[start Given information]
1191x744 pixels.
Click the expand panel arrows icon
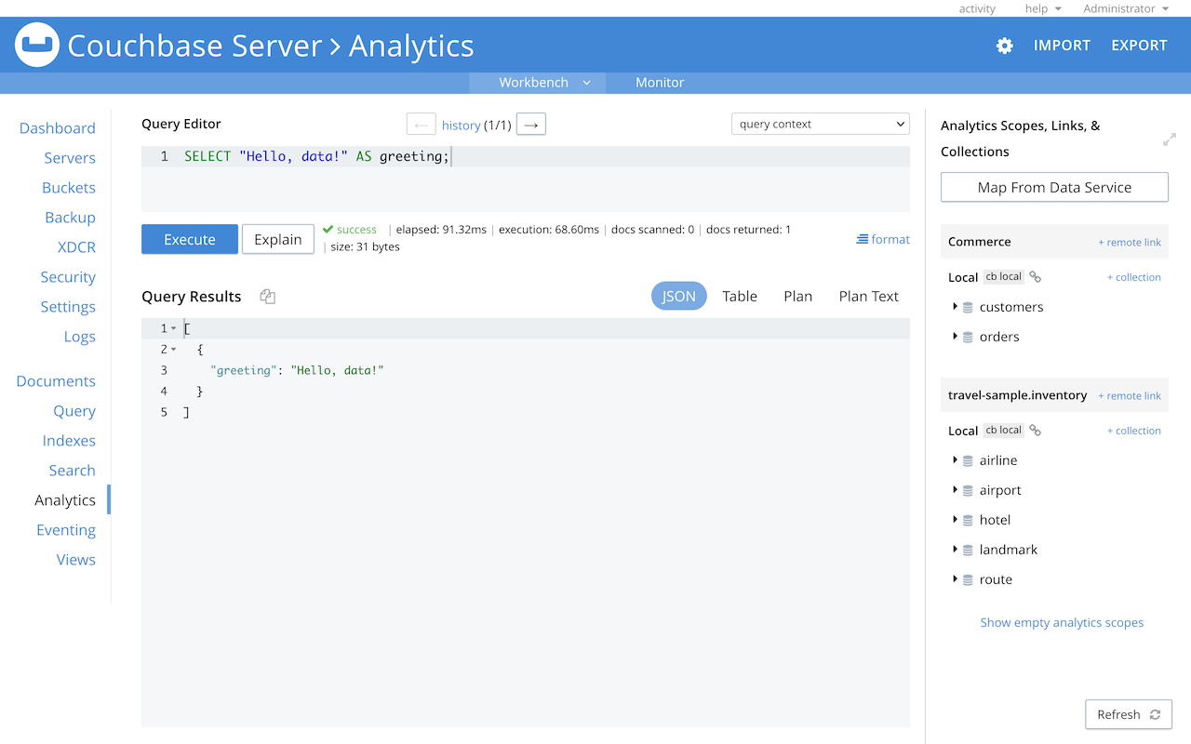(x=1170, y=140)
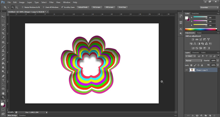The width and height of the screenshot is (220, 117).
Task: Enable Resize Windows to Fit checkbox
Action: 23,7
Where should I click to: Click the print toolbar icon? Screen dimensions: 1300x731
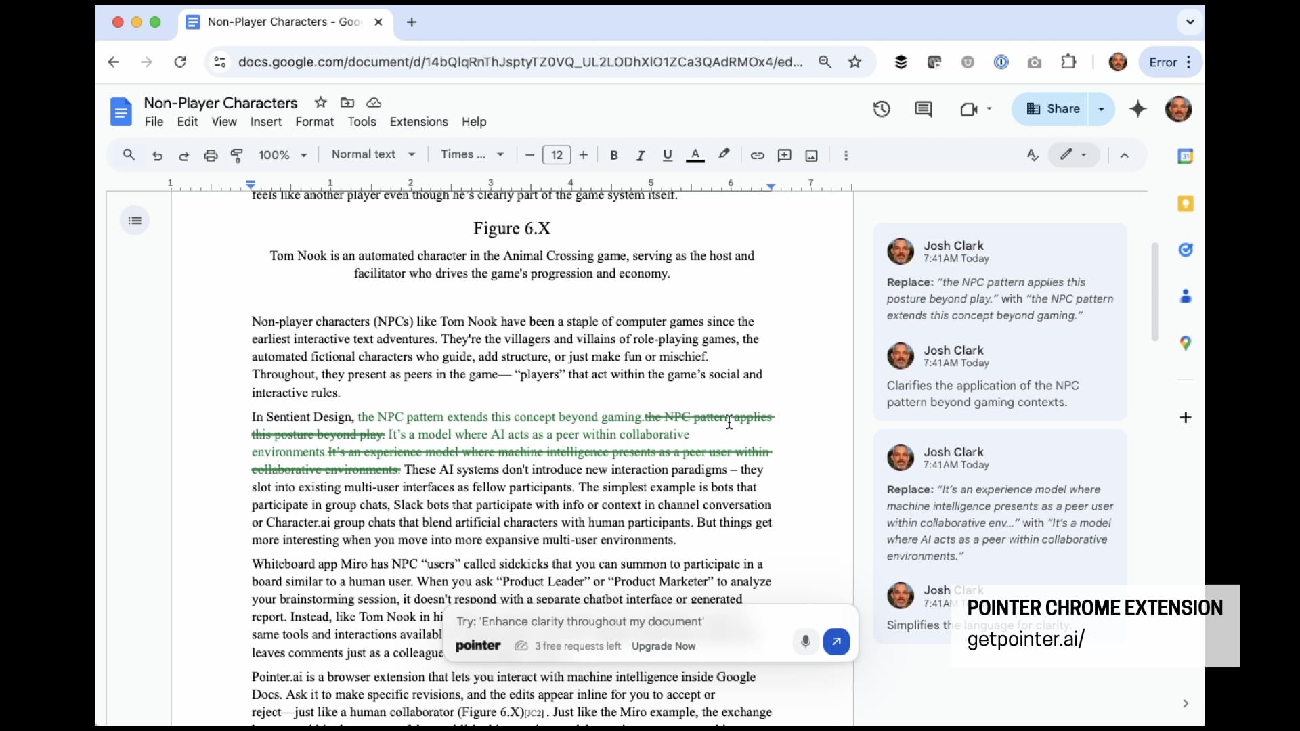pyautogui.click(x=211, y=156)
[end Given information]
#### Prompt
Copy out every one of the lines above that contains the word "icon".

#### Task answer
Click the expand panel arrows icon
Where should I click to: Click the print toolbar icon? Screen dimensions: 1300x731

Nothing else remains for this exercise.